После второй тони решили, что нужно рыбу из люка катерка перевезти в контейнер, иначе перегруженный нос начнет забуриваться в волну. Никитин подогнал «Жигуль» к катерку, и всю рыбу из катерка перевезли в контейнер, для чего пришлось сделать три ходки.
Ветер заметно усилился, и шторм был уже нешуточный по меркам этой реки. Темень была непроглядная, не видно было ни одной моторки, ни одного огонька – ни красного, ни зеленого. Лишь иной раз, то вблизи, то в отдалении, слышался одинокий рокот моторной лодки, неопределенный и неясный, тонущий во мгле и в шуме дождя с ветром. Какие-то сумасшедшие рыбаки, как они со Славкой, тоже вышли за удачей в такую непогоду на тонь.
Теперь сетку тянули по одному. Кто-то обязательно оставался на руле, потому что в такой шторм нельзя было бросать лодку без управления, чтобы не подставить ее под идущую на борт волну. Тогда захлестнет лодку – и конец. И выбирали сеть теперь вдвое, а то и втрое медленнее.
Пять тоней они сделали удачных, и уже выбились из сил. Штук пятьсот рыбин, а может и больше наверняка уже выловили. После каждой тони перегружали рыбу из катерка в автомобиль, а оттуда – в контейнер, оставляя лодку налегке перед каждым новым выходом на тонь.
Сделали ещё одну ходку, и в шестой раз вышли на тонь. И с этой тони взяли кеты так же хорошо, как и первые пять тоней.
– Наскочить на кого-нибудь, как пить дать, – высказал опасение Славка, сидя на корме. – Затарились уже под завязку, давай к берегу держать.
– Давай еще одну ходку сделаем, сбросим рыбу из сетки в люк, наберем сетку – и на тонь, не будем выгружаться. Туда-сюда всего полчаса, – уговаривал товарища Никитин.
– Ты что, Санёк? Воды уже по щиколотку, катерок потихоньку заливает, – с опасением проговорил Славка… – Загрузим люк, твой «Амур» забурится в волну, в самый раз на дно уйдем…Чуть прозеваем волну – и копец нам.
Никитин с сожалением вынужден был согласиться с ним.
На берегу, на стоянке перекрестно били прожектора, освещая берег. Он был пустынен. Три-четыре лодки приткнулись там и сям, хозяева которых пережидали дождь где-нибудь в тепле. Единицы рискнули нынче выйти в такую непогоду на тони, а им вот так повезло. Рыбу последних тоней перегрузили из носа катерка также в багажник, и весь улов был у них уложен в контейнере.
– Давай сходим еще, Слав, – всё ещё не унимался Никитин. – Прёт рыба, жалко бросать…А?
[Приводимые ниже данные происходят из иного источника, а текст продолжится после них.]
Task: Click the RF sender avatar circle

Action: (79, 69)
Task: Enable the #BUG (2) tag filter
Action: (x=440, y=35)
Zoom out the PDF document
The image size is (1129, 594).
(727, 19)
– Остановись! – опять осадил ее товарищ. – Жадность фраера губит, не знаешь разве? И так очень хорошо взяли, с этой бы разгрестись-разделаться…
– К утру от косяка рожки да ножки останутся, – с сожалением проговорил Никитин.
– Это уж точно, – подтвердил его товарищ.
– Сколько у нас мешков? – спросил Никитин.
– Штук пятнадцать, не больше.
Мешков не хватало, чтобы рассовать в них рыбу. Даже четверть улова не войдет в мешки. Разве они рассчитывали столько поймать? В один мешок с трудом вмещалось штук восемь-десять, но такой мешок становился неподъемен и неудобен для транспортировки.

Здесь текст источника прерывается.